:: Available data ::

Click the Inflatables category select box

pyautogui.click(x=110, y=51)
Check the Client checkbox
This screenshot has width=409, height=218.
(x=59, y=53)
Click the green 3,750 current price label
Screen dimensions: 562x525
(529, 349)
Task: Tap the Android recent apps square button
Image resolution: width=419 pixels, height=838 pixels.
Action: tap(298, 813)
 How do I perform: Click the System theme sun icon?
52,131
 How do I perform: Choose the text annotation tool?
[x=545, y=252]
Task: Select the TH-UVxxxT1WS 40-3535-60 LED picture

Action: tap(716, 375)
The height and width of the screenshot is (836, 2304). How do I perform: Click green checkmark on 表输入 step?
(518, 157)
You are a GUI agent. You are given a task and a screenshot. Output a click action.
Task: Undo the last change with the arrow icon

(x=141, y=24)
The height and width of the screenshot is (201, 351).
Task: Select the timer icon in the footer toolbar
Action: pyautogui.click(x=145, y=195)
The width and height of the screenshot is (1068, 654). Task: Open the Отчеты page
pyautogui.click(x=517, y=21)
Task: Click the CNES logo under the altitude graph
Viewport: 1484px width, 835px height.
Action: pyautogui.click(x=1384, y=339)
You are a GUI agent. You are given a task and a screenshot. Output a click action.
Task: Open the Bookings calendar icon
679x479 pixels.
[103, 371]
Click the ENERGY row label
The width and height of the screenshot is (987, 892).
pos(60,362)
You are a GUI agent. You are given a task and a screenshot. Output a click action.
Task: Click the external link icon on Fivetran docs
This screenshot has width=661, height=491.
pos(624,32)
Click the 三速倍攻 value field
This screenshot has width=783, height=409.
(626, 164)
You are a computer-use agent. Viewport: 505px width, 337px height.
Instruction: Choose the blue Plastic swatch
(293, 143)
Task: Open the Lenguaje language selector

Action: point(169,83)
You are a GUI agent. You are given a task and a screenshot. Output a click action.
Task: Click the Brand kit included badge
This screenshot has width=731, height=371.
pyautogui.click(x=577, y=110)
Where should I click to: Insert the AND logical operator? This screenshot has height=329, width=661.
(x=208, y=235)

:::

[What is needed]: Add 72 to every coordinate in the answers, and write out each line from the one containing "Click the 三速倍攻 value field" down to the last line.

[Written reply]:
Click the 三速倍攻 value field
This screenshot has width=783, height=409.
(698, 236)
You are a computer-use agent. Viewport: 505px width, 337px height.
Instruction: Choose the blue Plastic swatch
(365, 215)
Task: Open the Lenguaje language selector

Action: point(241,155)
You are a GUI agent. You are given a task and a screenshot. Output a click action.
Task: Click the Brand kit included badge
This screenshot has width=731, height=371.
pyautogui.click(x=649, y=182)
Where should I click to: Insert the AND logical operator? This screenshot has height=329, width=661.
(x=280, y=307)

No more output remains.